In case of emergency, please call us immediately at (703) 751-2022.  If it is after hours, please contact one of the following nearby emergency care clinics:

VCA Southpaws Veterinary Specialist and Emergency Center - (703) 752-9100
Fairfax, VA 

Regional Veterinary Referral Center - (703) 451-8900
Springfield, VA

Columbia Pike Animal Hospital and Emergency Center - (703) 256-8414
Arlington, VA

Hope Advanced Veterinary Center - (703) 281-5121
Vienna, VA

Friendship Hospital for Animals - (202) 363-7300
Washington, DC


Find out what might constitute an emergency below:

Difficulty breathing - Noisy breathing, blue tongue or gums, abnormal panting, gasping for air, or very shallow breathing.

Unstoppable Bleeding - Before transporting, apply pressure with a clean cloth. Do not use a tourniquet.

Inability to Urinate or Defecate - Continuously straining with little or no result. Blood in stool or urine, painful urination or defecation.

Heatstroke - Signs include: heavy panting, extreme weakness, a body temperature above 104F. Wrap your pet in cool, wet towels prior to transporting.

Bloated or Distended Abdomen - With or without vomiting.

Inability To Deliver Kittens or Puppies - Continuous contractions for more than 4 hours, or more than 2 hours between babies, or more than 15 minutes of labor with fetus or membranes protruding.

Loss of balance, Unconsciousness, or Seizure - Tremors, staggering, convulsions, sudden blindness, fainting, tilting of the head, or sudden changes in behavior, such as unusual withdrawal or aggression.

Pain - Especially continuous pain.

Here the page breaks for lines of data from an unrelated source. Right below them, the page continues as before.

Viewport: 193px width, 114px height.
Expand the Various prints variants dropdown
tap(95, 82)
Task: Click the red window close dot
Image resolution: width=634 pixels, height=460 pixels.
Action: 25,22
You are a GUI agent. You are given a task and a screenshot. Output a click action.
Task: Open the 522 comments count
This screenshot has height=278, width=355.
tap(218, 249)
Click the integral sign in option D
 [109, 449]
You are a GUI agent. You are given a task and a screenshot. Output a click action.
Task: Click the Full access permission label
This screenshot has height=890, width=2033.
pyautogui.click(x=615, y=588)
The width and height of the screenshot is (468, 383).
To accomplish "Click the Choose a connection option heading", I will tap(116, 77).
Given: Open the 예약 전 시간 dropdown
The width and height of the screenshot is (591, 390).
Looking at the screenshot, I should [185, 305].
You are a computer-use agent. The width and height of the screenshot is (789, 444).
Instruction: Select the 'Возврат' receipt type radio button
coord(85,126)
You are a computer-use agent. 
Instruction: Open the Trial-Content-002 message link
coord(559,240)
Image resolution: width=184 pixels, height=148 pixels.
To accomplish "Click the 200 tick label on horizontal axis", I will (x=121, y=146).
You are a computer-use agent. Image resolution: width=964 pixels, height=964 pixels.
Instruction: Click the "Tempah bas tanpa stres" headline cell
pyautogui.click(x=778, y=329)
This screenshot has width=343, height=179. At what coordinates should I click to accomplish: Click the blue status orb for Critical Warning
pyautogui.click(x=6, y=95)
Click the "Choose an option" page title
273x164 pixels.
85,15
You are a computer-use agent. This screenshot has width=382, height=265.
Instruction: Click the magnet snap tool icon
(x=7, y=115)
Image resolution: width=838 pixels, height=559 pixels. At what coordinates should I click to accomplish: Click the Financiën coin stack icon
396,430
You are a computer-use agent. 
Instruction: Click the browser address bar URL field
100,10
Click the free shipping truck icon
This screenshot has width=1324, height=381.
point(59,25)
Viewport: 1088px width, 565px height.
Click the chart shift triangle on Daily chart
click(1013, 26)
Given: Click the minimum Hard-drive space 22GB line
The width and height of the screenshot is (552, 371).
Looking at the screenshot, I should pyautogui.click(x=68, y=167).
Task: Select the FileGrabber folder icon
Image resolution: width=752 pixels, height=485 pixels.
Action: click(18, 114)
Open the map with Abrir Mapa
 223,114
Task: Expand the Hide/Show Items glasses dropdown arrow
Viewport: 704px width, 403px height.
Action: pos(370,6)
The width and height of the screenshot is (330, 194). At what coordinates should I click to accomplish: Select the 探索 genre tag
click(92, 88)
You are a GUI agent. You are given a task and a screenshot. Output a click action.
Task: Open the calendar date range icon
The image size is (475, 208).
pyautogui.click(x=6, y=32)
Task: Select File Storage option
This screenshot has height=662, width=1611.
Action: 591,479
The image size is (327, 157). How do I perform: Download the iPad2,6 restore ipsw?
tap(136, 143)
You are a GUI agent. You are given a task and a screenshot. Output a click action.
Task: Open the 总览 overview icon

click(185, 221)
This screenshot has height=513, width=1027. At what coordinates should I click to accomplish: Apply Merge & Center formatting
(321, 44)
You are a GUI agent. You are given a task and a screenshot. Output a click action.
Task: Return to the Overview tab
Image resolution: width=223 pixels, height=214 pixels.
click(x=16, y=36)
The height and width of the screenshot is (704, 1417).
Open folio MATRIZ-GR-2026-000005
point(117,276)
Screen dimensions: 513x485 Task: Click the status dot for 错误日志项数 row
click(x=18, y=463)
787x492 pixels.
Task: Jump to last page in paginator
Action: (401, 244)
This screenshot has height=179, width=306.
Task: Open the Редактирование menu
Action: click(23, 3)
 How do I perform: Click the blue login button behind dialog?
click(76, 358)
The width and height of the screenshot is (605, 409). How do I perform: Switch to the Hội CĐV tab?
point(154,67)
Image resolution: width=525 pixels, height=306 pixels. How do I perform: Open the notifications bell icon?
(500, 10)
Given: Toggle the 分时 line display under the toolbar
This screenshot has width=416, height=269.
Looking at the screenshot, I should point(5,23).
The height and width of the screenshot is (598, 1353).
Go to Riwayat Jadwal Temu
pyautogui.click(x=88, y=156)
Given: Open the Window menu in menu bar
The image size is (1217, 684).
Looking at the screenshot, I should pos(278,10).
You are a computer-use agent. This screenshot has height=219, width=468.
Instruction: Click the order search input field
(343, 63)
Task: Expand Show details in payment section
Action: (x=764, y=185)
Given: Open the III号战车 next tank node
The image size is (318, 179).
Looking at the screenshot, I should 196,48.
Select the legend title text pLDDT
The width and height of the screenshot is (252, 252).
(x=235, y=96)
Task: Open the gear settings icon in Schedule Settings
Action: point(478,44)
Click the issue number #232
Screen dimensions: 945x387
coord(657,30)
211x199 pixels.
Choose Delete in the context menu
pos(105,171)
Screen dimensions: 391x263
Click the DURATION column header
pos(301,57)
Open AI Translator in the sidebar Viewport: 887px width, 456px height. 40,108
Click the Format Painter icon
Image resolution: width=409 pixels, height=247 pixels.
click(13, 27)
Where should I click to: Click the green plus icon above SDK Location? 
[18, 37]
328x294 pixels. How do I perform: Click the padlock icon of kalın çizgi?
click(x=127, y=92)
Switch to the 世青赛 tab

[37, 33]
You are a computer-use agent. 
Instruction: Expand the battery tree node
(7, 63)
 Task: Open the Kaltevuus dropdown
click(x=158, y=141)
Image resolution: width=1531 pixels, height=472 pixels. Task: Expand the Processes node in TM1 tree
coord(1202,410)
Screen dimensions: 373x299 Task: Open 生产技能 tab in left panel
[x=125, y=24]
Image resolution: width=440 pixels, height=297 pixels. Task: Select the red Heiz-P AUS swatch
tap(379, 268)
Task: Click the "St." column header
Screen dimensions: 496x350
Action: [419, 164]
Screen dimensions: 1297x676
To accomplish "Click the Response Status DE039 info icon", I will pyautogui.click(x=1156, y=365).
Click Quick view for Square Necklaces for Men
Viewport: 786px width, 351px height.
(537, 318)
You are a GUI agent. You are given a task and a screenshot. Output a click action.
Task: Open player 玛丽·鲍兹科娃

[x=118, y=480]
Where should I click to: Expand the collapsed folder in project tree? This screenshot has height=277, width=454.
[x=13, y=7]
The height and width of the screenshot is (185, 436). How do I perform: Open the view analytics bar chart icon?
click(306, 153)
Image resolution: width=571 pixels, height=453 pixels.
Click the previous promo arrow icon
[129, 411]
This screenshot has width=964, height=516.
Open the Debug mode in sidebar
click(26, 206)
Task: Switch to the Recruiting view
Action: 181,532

Signs of pain in animals include whimpering, restlessness, crying, reluctance to move or change position, dilated pupils and a fast heart rate.

Major Trauma or Injury - If your pet has fallen, been hit by a car, or has suffered wounds anywhere on the body, but especially to the eye, chest or abdomen, or has broken bones.

Shock - If your pet shows signs of weakness, collapse, shallow breathing, rapid heartbeat, or weak pulses.

Poisoning - If you believe your pet has been exposed to a poison, call first, then bring the container with you if you have it, or the commercial name or chemical name with a list of ingredients. Common poisoning: insecticides, snail bait, antifreeze, rat poison, over-the-counter drugs (Tylenol, ibuprofen, etc.), prescription medications, snake bites and some plants.

Vomiting and/or Diarrhea - Excessive, continuous, or contains blood.

Lameness - Continuous, not bearing weight on limb, or swollen limb.

Eyes - Eye injuries, sudden blindness, cloudiness or abnormal discharge.

Allergic Reactions - Swollen face, hives, red skin, difficulty breathing, severe itching or a rash.

Diabetics - Shaking, excessive salivation, abnormal behavior, excessive vomiting, seizures.

General - Severe lethargy, anorexia, fever greater than 104F or anything else that concerns you.